## Prompt 1
Write out the part of the food systems event summary starting at "Seán Ó Domhnaill/flickr" and ending at "9 June 2021.".
## Prompt 2
Answer these questions from the food systems event summary, one line each:
(a) Who moderated the event?
(b) Which organization in India employs Dr Sagari Ramdas as a veterinary scientist?
(c) According to the panellists' key messages, what does the global wildlife trade include?
## Prompt 3
Extend the food systems event summary with further text that follows on from its final sentence.
Extract Start Marker
Roadmap Series
Food systems: local or regional or global
Published on 09/06/2021
Does it matter where our food comes from? And what can local cuisines and environments teach us about sustainability and food security?
Seán Ó Domhnaill/flickr
This event featured panellists Dr Sagari Ramdas, veterinary scientist at Food Sovereignty Alliance, India, and founder member and former Director of Anthra, and Professor Neil Burgess, chief scientist at UNEP-WCMC and project lead for the GCRF Trade, Development and Environment Hub. It was moderated by Professor Robyn Alders, Senior Consulting Fellow, Global Health Programme, Chatham House, and took place on Wednesday 9 June 2021.
Watch the recording here:
panellists' key messages
- Global supply chains in agricultural products and wildlife largely negative impacts on nature, except where sustainable use is practised by local communities.
- The global wildlife trade includes species groups that are known vectors of pathogen groups linked to human diseases.
Extract End Marker
Dataset entries Start Marker
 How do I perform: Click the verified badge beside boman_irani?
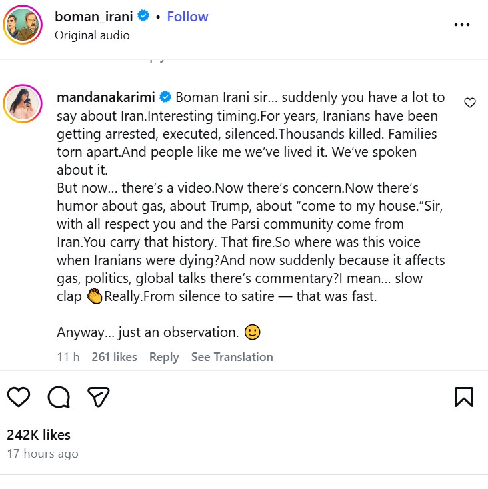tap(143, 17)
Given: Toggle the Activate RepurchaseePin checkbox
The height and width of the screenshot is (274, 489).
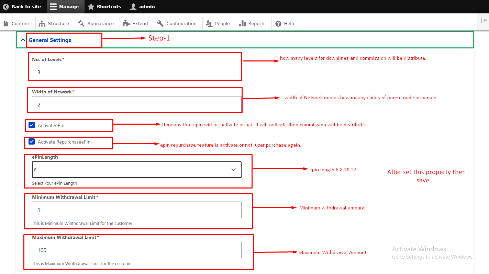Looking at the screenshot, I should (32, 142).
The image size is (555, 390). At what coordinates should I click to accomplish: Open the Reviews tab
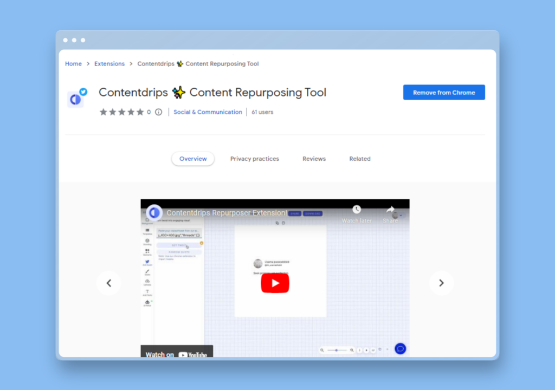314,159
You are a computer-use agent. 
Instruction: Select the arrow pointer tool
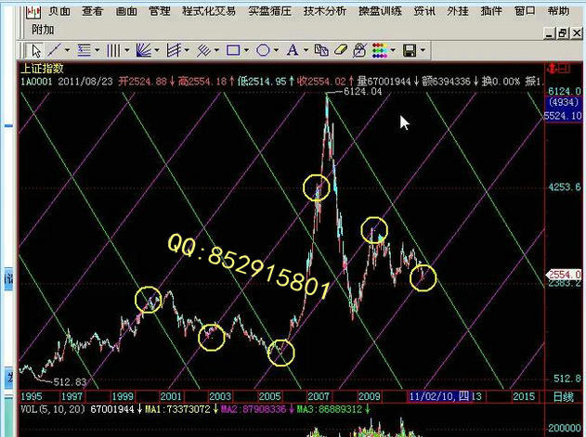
Dataset entries End Marker
## Answer section 1
Seán Ó Domhnaill/flickr
This event featured panellists Dr Sagari Ramdas, veterinary scientist at Food Sovereignty Alliance, India, and founder member and former Director of Anthra, and Professor Neil Burgess, chief scientist at UNEP-WCMC and project lead for the GCRF Trade, Development and Environment Hub. It was moderated by Professor Robyn Alders, Senior Consulting Fellow, Global Health Programme, Chatham House, and took place on Wednesday 9 June 2021.

## Answer section 2
(a) Professor Robyn Alders, Senior Consulting Fellow, Global Health Programme, Chatham House
(b) Food Sovereignty Alliance
(c) Species groups that are known vectors of pathogen groups linked to human diseases

## Answer section 3
- Replacement of wild meat consumption by domesticated animals, such as chickens, represents one possible pathway to lowered disease risk, improved health and reduced impact on wild species.
- The global food regime contributes to protein deficiencies, malnutrition and alienation of communities and has to be dismantled, for the survival of future generations and mother earth.
- The ongoing pandemic has served to magnify and uncover the vulnerability of this hegemonic food system structured on longer and longer global supply chains.
- An authentic sovereign, democratic, just and ecologically resilient food farming system is grounded on principles of solidarity and reciprocity, with ownership over the means of production and decision making in the hands of the smallholder food producers.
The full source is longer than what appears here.